The character's spiritual want.
This is the character's relationship with themselves and with life. Satisfying it, or, in the case of a tragedy, failing to satisfy this want is how the character resolves their transformation at the end.
They prove to themselves they're not a bum, they commit to The Force, or they realize where they belong and who they belong with.
These wants are intertwined in one unified story.
- The character has a problem. Their physical want is to solve this problem. Because of who they are, they initially lack the physical, emotional and spiritual tools to resolve the problem to the audience's satisfaction.
- Through Act 2 they will change. Their change will pivot off the relationships in their life, either by satisfying their emotional want, or the realization of this want shows them who they want to be.
- Knowing who they want to be allows for a transformation that satisfies their spiritual want. In doing so, they become someone new.
- This new version of themselves, unlike who they were in Act 1, now has the physical, emotional, and spiritual tools to solve their physical want.

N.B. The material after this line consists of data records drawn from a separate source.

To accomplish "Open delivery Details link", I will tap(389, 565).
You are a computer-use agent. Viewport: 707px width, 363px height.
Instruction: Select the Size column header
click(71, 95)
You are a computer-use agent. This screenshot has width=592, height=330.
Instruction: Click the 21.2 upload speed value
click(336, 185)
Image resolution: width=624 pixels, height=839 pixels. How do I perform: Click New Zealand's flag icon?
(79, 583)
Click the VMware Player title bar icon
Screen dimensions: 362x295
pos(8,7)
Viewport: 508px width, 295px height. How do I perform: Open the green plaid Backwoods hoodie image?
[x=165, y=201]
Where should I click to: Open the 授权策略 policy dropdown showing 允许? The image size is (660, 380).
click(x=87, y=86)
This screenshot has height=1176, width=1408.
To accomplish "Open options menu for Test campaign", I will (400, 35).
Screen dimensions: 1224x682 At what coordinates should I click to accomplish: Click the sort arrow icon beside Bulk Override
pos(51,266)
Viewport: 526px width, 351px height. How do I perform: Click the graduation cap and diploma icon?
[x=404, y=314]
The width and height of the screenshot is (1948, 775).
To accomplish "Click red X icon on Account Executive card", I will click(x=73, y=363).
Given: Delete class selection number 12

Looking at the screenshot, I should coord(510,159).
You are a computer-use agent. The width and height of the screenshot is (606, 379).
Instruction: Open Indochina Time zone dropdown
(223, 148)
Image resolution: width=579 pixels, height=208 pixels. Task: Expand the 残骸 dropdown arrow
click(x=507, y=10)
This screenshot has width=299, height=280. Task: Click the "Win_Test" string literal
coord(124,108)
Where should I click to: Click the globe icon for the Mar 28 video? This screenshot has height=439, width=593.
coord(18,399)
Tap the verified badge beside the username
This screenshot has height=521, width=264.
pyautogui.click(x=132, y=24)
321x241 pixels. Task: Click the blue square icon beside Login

A lack of unity here is unsatisfying.
It is why a relationship as a reward for success falls flat. We've all seen it before. The good guy defeats the bad guy and then gets the girl for his trouble.
But we don't really care. It doesn't really mean anything to us.
Yet, when the relationship changes the character, and it gives them the strength to achieve significant things, a deeper meaning is felt.
This is because the relationships are the true achievement.
They are what gives all the other achievements in our story meaning. They must be instrumental, and built into the DNA of the story itself.
In the end, it is the emotional and spiritual wants that matter.
It is easy to forget what's important.
Plot is always so tempting. We get so busy filling out our structure with great scenes and sometimes getting everything to make sense can be a challenge.
And we forget to ask:
- Who is the agent of change?
- How do they change the protagonist?
- How is the resolution dependent on this change?
- What is the most important relationship in this story?
- How is it better (or worse) in the end?
We are telling one, single unified story, driven by the protagonist's three wants: physical, emotional, and spiritual.